You think?  Pillars give way and the things underneath get crushed, you know.

Retail sales unexpectedly plunged 0.6 percent last month, while the ranks of workers remaining on state unemployment benefit rolls hit the highest level in nearly 2-1/2 years in the final week of February, government reports on Thursday showed.

Now the growing credit crunch that has wreaked havoc on Wall Street is settling in on Main Street.

Consumers, who fuel roughly two-thirds of economic growth, held back on spending in a wide range of areas amid surging food and energy costs and a decline in wealth as their home values tumbled.

“This is a downward spiral consistent with a recession,” said Kurt Karl, chief economist at Swiss RE in New York.

“Because consumer prices are so elevated, we’re seeing the hits on the consumer. They can’t finance it and we’ve got a credit market crunch.”

Unexpectedly tumbled?  I expected it.  Maybe I should be an economist.  High prices equal lower demand.  Lower demand equals lower sales.  Lower sales means a consumer-driven economy no longer has consumers who can afford to drive it.

Inflation now, deflation later.  People are wondering how we’re going to get to deflation from what appears to be a hyper-inflation situation, and have said so in recent comments on my posts.

The answer is that with 70%+ of our GDP derived from consumer spending, when that drops due to inflated prices, those prices will start going the other way.  When the hyper-inflation bubble bursts, the massive correction the other way will lead to deflation.

Joe Consumer is the engine that drives the global economy.  Without equity, without savings, without credit, he’s tapped out.  If he’s not buying computers or plasma TVs or a brand new toilet, the manufacturers (foreign) that provide those products are going to suffer.

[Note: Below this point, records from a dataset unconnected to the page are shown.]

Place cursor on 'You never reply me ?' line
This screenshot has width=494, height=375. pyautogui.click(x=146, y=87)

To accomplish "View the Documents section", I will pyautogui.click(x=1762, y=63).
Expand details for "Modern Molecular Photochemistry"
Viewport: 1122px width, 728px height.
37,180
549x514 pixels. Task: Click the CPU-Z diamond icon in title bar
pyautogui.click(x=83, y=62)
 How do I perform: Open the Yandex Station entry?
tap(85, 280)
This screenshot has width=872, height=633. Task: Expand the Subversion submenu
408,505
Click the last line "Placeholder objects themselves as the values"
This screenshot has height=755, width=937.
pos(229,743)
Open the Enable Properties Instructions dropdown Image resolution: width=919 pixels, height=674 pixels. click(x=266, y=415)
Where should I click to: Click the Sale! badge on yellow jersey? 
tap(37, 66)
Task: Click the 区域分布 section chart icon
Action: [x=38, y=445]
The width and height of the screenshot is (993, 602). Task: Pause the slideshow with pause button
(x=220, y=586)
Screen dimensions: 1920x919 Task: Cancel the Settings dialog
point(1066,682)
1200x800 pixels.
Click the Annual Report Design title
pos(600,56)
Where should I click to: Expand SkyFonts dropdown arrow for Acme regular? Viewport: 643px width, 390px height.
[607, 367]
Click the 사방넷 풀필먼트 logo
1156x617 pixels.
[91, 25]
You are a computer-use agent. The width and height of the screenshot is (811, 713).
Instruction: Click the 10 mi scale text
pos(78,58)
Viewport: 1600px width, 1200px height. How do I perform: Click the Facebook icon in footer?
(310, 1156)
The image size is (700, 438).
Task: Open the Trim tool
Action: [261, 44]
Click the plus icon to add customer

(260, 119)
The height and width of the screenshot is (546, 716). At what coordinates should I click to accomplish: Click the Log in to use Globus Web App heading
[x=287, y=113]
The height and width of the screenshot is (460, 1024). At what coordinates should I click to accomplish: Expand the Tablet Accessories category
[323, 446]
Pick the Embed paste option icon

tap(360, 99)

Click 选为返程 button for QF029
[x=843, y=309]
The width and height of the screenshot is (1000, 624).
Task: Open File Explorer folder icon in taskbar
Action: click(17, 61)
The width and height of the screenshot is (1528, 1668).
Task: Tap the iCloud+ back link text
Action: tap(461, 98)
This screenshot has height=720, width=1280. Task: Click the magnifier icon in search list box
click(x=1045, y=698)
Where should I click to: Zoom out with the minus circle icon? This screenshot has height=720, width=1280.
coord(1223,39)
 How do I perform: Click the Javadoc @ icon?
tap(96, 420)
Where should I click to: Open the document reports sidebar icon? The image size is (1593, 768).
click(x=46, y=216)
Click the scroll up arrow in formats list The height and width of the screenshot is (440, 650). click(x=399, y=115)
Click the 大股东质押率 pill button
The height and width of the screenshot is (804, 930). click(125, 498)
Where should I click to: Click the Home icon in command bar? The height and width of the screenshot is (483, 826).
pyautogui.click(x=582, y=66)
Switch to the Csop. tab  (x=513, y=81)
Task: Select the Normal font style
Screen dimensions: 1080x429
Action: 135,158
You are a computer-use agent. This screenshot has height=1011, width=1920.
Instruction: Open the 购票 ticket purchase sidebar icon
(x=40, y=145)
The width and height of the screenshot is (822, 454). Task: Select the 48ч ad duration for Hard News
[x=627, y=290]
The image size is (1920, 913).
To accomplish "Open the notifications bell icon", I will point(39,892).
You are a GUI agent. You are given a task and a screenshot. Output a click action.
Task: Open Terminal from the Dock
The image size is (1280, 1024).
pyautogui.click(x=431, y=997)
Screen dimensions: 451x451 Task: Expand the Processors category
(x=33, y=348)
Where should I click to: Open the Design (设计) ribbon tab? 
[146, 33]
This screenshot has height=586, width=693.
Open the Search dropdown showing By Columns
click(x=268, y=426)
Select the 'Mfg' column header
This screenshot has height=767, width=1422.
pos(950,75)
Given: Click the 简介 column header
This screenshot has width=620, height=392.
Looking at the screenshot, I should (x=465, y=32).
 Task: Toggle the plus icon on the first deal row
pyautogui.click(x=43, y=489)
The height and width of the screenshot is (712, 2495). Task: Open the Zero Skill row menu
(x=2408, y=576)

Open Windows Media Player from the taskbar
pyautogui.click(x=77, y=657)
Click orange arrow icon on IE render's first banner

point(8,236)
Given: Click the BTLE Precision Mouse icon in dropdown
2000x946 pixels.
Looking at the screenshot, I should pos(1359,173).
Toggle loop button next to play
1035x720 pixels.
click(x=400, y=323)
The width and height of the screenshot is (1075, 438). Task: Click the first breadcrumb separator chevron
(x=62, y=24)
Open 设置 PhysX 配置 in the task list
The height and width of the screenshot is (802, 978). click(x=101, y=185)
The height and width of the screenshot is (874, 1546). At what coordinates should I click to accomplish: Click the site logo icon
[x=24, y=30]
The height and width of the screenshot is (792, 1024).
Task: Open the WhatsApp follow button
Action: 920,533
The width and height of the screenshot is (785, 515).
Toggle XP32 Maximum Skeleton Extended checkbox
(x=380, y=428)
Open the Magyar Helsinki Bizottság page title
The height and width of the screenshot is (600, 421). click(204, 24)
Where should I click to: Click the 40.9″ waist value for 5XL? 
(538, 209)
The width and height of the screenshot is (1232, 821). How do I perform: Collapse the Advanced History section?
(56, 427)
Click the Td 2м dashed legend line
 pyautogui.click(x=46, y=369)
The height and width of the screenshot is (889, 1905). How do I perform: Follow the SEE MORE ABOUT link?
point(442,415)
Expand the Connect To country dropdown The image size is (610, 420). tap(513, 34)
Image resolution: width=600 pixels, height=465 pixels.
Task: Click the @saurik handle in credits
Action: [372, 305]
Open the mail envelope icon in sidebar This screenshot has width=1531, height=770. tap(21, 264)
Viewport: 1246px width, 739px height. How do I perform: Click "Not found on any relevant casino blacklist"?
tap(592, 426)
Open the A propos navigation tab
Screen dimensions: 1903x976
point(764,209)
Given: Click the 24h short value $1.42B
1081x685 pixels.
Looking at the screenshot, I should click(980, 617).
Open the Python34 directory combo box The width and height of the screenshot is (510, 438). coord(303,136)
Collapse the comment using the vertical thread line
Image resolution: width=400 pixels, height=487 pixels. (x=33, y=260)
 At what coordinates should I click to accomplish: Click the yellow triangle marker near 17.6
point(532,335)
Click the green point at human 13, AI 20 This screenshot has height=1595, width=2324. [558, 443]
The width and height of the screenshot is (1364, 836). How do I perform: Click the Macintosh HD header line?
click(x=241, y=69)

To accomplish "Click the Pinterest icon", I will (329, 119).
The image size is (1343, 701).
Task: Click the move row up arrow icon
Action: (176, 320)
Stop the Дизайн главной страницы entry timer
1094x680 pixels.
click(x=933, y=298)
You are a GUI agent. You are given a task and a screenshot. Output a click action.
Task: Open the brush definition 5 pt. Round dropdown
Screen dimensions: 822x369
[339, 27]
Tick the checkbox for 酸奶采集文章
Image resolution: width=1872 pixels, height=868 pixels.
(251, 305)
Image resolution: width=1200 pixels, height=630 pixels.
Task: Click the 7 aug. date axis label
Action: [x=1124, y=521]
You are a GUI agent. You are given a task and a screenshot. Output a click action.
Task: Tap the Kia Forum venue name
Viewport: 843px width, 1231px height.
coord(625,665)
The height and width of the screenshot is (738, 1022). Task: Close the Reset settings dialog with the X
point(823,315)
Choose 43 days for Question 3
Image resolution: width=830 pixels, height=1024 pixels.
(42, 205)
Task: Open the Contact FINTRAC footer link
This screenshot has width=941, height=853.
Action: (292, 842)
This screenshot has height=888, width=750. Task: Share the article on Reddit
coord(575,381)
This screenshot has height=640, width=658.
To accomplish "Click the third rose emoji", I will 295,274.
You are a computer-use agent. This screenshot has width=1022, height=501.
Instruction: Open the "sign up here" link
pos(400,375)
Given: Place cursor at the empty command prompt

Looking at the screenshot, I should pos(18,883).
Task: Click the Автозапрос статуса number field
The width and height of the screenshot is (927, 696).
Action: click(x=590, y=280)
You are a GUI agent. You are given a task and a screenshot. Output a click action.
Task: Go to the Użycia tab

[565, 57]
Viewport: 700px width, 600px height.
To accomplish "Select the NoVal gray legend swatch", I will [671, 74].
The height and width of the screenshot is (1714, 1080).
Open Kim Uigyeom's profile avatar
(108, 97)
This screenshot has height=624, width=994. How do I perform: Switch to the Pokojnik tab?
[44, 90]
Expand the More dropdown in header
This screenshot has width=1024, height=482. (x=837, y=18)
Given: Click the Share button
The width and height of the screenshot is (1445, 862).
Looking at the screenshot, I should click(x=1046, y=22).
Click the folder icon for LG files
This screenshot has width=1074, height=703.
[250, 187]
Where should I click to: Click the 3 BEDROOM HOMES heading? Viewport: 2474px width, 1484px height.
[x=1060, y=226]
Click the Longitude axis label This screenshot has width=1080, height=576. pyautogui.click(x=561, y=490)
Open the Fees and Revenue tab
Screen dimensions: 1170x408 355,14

As they suffer, they will have to lower prices to compete…but that becomes increasingly difficult as inflation pushes the dollar lower.  China’s yuan is terribly undervalued because it’s pegged to the dollar.  As it collapses along with the dollar, China runs into massive inflation which will lower demand there as people buy less, spend less, and make less.  Jobs will be lost, factories will close, and demand will decrease for all the raw materials China is gobbling up.

If China decouples the yuan from the dollar, Chinese import prices will skyrocket, further decreasing demand.  Eventually that hyper-inflation bubble bursts and the deflation cycle sets in.  It’s just a question of when and how badly this happens.

And with oil at $111 and rising, when that bubble pops it’s going to wipe out trillions.

Whoever is the next president will be too busy trying to keep this economy afloat to do much of anything else.